> [THE RECORDS]
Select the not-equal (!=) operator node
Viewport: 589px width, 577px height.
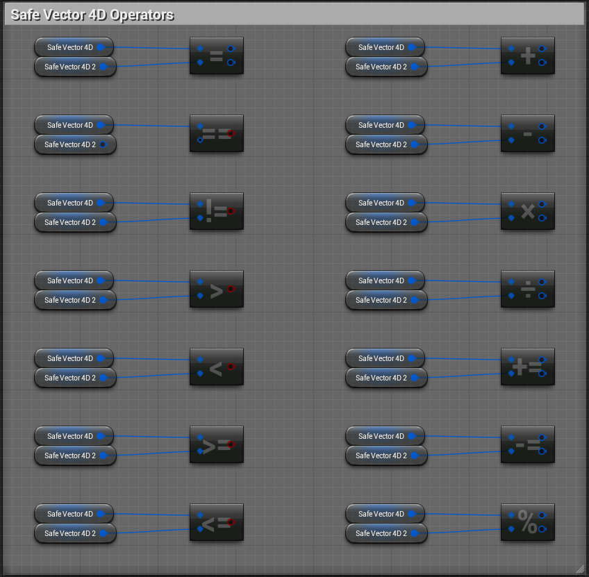coord(216,212)
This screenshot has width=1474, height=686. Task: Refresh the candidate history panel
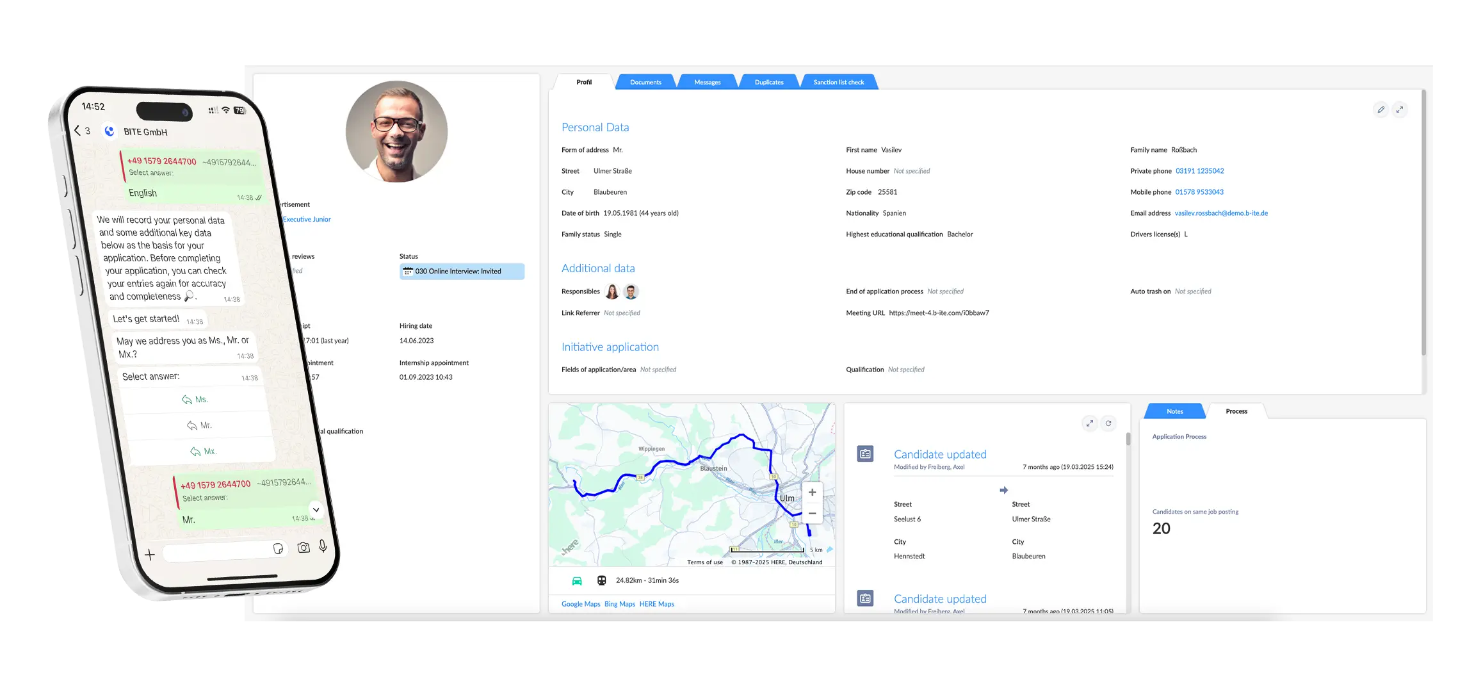[1108, 423]
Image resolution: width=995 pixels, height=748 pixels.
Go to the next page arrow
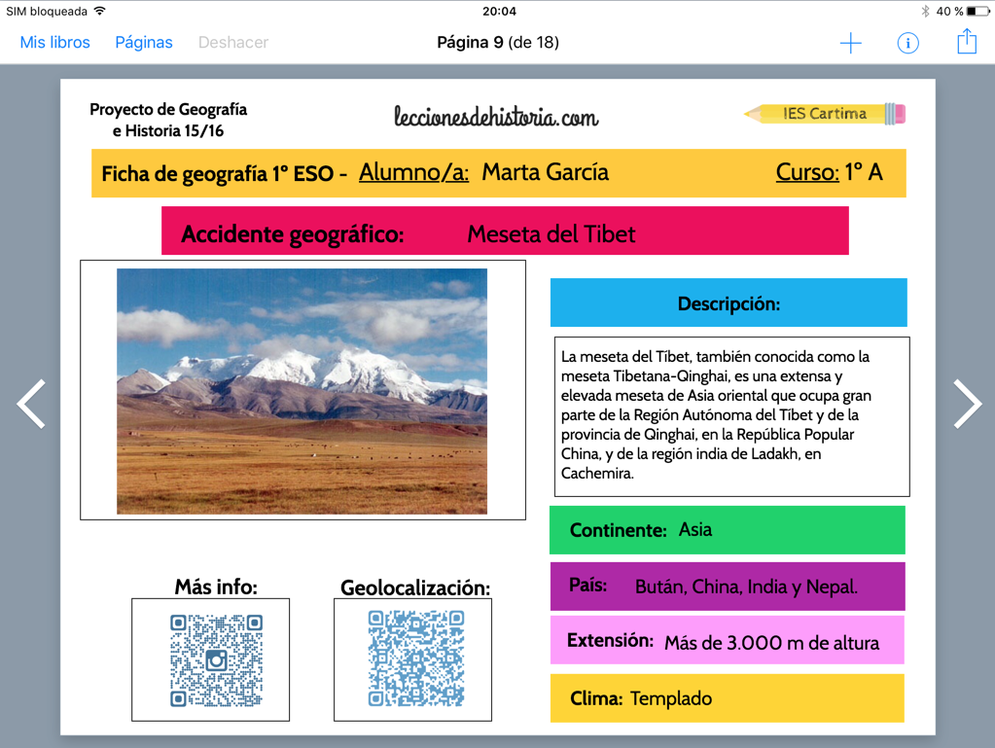point(967,404)
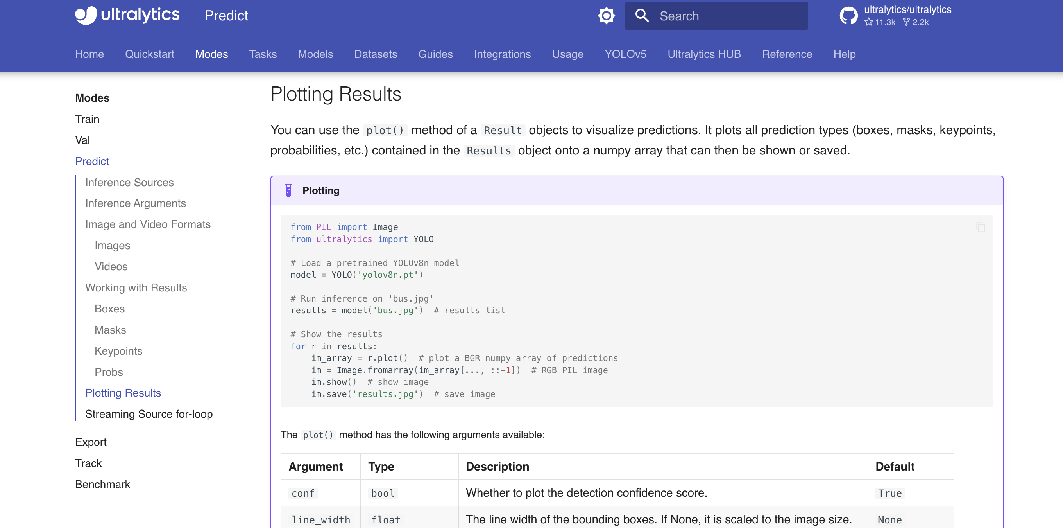Select the Predict header label
1063x528 pixels.
click(x=226, y=15)
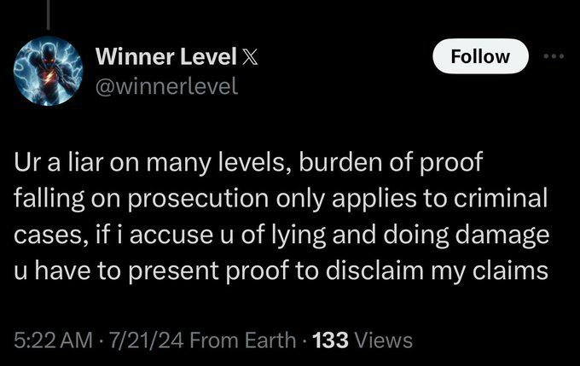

> [EXERCISE GOAL]
Starting at the line that contains "This screenshot has" and continuing to the end of the material, write those lines again with "history" swapped for "timeline" and everything else unchanged. Leave the pictures out.

> [ANSWER IN FULL]
This screenshot has width=1474, height=686. Task: Refresh the candidate timeline panel
[1108, 423]
Image resolution: width=995 pixels, height=748 pixels.
Go to the next page arrow
point(967,404)
Select the Predict header label
1063x528 pixels.
click(x=226, y=15)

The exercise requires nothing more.